Author:
Cross James F.,Cobo Nicolas,Drewry Darren T.
Abstract
Wheat stripe rust (WSR), a fungal disease capable of inflicting severe crop loss, threatens most of global wheat production. Breeding for genetic resistance is the primary defense against stripe rust infection. Further development of rust-resistant wheat varieties depends on the ability to accurately and rapidly quantify rust resilience. In this study we demonstrate the ability of visible through shortwave infrared reflectance spectroscopy to effectively provide high-throughput classification of wheat stripe rust severity and identify important spectral regions for classification accuracy. Random forest models were developed using both leaf-level and canopy-level hyperspectral reflectance observations collected across a breeding population that was scored for WSR severity using 10 and 5 severity classes, respectively. The models were able to accurately diagnose scored disease severity class across these fine scoring scales between 45-52% of the time, which improved to 79-96% accuracy when allowing scores to be off-by-one.
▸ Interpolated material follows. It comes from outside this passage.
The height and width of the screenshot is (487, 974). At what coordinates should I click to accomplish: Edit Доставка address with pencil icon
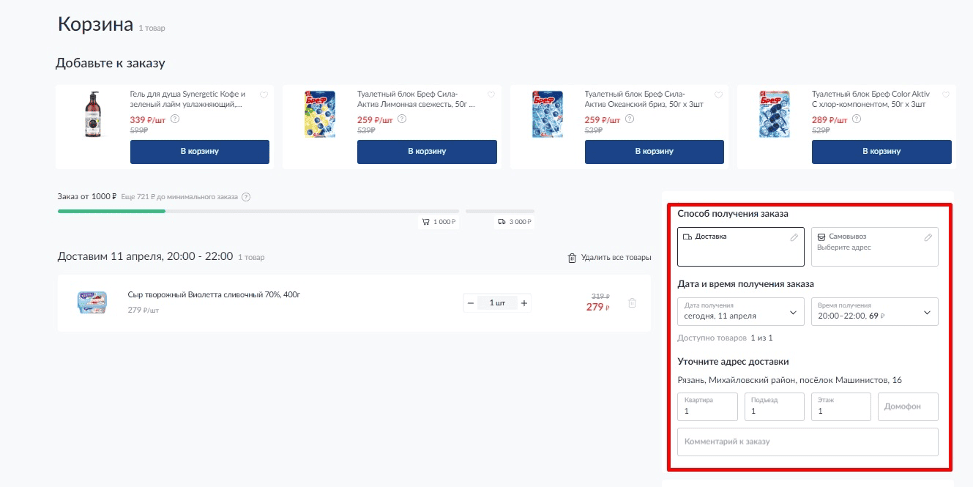794,237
The canopy-level model demonstrated higher accuracy and distinct spectral characteristics relative to the leaf-level models, pointing to the use of this technology for field-scale monitoring. Leaf-level model performance was strong despite clear variation in scoring conducted between wheat growth stages. Two approaches to reduce predictor and model complexity, principal component dimensionality reduction and backward feature elimination, were applied here. Both approaches demonstrated that model classification skill could remain high while simplifying high-dimensional hyperspectral reflectance predictors, with parsimonious models having approximately 10 unique components or wavebands. Through the use of a high-resolution infection severity scoring methodology this study provides one of the most rigorous tests of the use of hyperspectral reflectance observations for WSR classification. We demonstrate that machine learning in combination with a few carefully-selected wavebands can be leveraged for precision remote monitoring and management of WSR to limit crop damage and to aid in the selection of resilient germplasm in breeding programs.